Baldwin Locomotive Works (Eddystone) 26
Whyte System Type: 0-6-0 Switch engine
Builder: Baldwin Locomotive Works
Cylinders (diameter x stroke in inches): 20 x 24
Weight on Drivers (in lbs.): 124,000
Remarks: This is a typical switch engine or switcher with a sloped back tender.
Baldwin Locomotive Works, 0-6-0 Switcher No. 26
History: The only typical switch engine in the Steamtown collection, equipped with the only sloped tender in the collection, Jackson Iron and Steel Company 0-6-0 No. 3 rolled out of the Baldwin Locomotive Works in March 1929, but instead of selling it to some railroad or industry, the Baldwin company retained the locomotive for switching duties at the massive Eddystone Plant. Baldwin had built many locomotives at the Eddystone plant since 1910, but it was not until October 1929 that the company moved all locomotive production there from its cramped Philadelphia shops. One may surmise that the little 0-6-0 was retained by the company for work in enlarging the Eddystone plant for its absorption 7 months later of all of Baldwin's locomotive production.
Ironically October 1929, the month of Eddystone's ascendency, also featured the stock market crash of Black Friday. With the onset of the Great Depression, Eddystone's locomotive-building business nearly vanished overnight.

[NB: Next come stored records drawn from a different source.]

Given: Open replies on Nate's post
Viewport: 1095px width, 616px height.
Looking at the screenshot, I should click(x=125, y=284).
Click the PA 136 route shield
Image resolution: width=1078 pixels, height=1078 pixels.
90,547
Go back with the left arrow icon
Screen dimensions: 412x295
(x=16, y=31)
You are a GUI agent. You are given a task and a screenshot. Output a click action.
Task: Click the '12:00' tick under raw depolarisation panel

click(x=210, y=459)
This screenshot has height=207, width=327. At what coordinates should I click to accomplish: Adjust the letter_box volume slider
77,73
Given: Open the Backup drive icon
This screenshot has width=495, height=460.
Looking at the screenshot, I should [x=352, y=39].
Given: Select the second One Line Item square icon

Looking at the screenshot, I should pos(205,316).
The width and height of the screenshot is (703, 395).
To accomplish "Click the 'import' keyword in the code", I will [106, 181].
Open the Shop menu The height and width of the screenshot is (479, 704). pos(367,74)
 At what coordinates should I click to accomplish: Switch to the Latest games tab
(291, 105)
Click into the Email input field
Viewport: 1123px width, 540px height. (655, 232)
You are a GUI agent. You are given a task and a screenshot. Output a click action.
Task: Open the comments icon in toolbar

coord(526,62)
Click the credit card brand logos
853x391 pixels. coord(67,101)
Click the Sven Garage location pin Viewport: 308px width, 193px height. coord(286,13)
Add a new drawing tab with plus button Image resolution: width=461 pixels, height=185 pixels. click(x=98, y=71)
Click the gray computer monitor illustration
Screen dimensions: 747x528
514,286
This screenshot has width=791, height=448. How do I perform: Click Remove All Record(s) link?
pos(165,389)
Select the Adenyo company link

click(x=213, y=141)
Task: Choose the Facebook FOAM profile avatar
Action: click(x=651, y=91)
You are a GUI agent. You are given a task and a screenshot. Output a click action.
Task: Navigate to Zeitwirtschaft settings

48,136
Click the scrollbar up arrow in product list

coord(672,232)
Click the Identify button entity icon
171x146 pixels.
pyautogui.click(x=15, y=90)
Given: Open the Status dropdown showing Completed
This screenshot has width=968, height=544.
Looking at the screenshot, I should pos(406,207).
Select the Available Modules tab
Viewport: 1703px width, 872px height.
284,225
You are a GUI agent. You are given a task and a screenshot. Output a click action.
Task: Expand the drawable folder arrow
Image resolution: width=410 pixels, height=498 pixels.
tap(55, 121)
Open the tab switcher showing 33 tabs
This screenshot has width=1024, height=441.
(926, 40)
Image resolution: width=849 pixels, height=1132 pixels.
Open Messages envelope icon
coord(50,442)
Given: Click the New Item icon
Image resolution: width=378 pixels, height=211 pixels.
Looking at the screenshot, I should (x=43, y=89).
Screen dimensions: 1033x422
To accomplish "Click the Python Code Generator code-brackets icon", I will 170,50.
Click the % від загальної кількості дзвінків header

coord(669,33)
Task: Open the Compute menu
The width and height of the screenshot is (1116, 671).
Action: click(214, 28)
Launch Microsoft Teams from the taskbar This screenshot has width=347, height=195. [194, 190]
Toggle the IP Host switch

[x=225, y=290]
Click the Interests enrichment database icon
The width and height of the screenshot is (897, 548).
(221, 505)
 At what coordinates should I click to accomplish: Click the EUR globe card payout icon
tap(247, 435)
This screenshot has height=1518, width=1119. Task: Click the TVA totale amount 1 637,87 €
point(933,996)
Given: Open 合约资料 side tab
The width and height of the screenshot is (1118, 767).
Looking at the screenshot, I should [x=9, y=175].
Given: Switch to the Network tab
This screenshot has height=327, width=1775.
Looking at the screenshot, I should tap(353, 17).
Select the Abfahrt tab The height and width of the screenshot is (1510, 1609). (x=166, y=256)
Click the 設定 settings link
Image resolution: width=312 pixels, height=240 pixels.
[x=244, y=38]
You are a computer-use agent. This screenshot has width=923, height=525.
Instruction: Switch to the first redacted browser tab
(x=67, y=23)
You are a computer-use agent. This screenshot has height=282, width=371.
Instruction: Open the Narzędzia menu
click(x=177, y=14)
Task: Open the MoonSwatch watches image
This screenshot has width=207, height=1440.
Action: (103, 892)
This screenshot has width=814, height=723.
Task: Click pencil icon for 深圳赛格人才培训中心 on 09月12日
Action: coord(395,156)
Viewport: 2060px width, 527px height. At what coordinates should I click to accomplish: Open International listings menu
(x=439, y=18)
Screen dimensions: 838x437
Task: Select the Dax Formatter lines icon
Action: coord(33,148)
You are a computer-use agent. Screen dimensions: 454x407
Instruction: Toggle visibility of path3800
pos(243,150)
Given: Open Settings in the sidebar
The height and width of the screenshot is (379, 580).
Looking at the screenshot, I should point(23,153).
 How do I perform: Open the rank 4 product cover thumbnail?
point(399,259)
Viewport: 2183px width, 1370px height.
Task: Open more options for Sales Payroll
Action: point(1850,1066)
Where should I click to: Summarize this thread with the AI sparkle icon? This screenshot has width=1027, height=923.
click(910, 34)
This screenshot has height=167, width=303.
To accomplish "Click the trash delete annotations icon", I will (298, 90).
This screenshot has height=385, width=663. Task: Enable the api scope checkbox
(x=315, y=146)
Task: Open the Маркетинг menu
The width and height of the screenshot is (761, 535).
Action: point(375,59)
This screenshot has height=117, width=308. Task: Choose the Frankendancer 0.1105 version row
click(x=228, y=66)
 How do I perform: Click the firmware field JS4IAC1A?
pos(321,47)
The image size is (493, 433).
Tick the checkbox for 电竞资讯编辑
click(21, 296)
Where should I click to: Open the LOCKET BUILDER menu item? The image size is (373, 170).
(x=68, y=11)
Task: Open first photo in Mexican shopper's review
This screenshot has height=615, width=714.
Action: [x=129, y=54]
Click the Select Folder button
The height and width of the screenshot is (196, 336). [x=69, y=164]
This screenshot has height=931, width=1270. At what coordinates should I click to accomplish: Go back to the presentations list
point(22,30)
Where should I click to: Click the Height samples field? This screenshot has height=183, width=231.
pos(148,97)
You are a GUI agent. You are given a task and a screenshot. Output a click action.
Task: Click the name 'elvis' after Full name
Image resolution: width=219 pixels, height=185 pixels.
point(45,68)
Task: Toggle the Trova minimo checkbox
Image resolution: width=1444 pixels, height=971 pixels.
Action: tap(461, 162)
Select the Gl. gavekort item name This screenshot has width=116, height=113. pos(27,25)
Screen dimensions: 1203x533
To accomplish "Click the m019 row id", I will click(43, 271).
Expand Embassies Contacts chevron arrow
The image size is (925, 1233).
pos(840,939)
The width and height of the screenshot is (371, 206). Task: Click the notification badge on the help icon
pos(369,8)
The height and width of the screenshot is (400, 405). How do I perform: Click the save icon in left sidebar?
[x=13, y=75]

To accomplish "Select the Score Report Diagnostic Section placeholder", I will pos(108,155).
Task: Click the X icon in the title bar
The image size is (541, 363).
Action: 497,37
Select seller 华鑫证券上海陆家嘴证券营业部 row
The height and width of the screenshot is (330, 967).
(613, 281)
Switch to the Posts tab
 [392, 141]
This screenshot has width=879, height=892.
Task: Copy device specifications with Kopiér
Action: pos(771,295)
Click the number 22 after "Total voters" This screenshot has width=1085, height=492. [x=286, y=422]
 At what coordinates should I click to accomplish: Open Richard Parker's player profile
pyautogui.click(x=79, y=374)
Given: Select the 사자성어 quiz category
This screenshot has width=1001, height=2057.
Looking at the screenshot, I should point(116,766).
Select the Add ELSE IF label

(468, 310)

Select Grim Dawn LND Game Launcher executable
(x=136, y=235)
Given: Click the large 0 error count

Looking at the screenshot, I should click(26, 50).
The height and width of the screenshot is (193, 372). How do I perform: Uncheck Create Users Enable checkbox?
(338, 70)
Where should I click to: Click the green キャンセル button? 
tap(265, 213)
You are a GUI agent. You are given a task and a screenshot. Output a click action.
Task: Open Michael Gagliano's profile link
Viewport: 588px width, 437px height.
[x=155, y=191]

In 1939, Baldwin offered its first standard line of diesel locomotives, all designed for yard service. Two years later, American entry into World War II destroyed Baldwin's diesel development program when the War Production Board dictated that Alco and Baldwin produce only limited numbers of diesel yard switch engines while the Electro-Motive Division of General Motors Corporation won the assignment to produce road freight diesels, which gave the latter an advantage over its competitors in that line in the years that followed World War II.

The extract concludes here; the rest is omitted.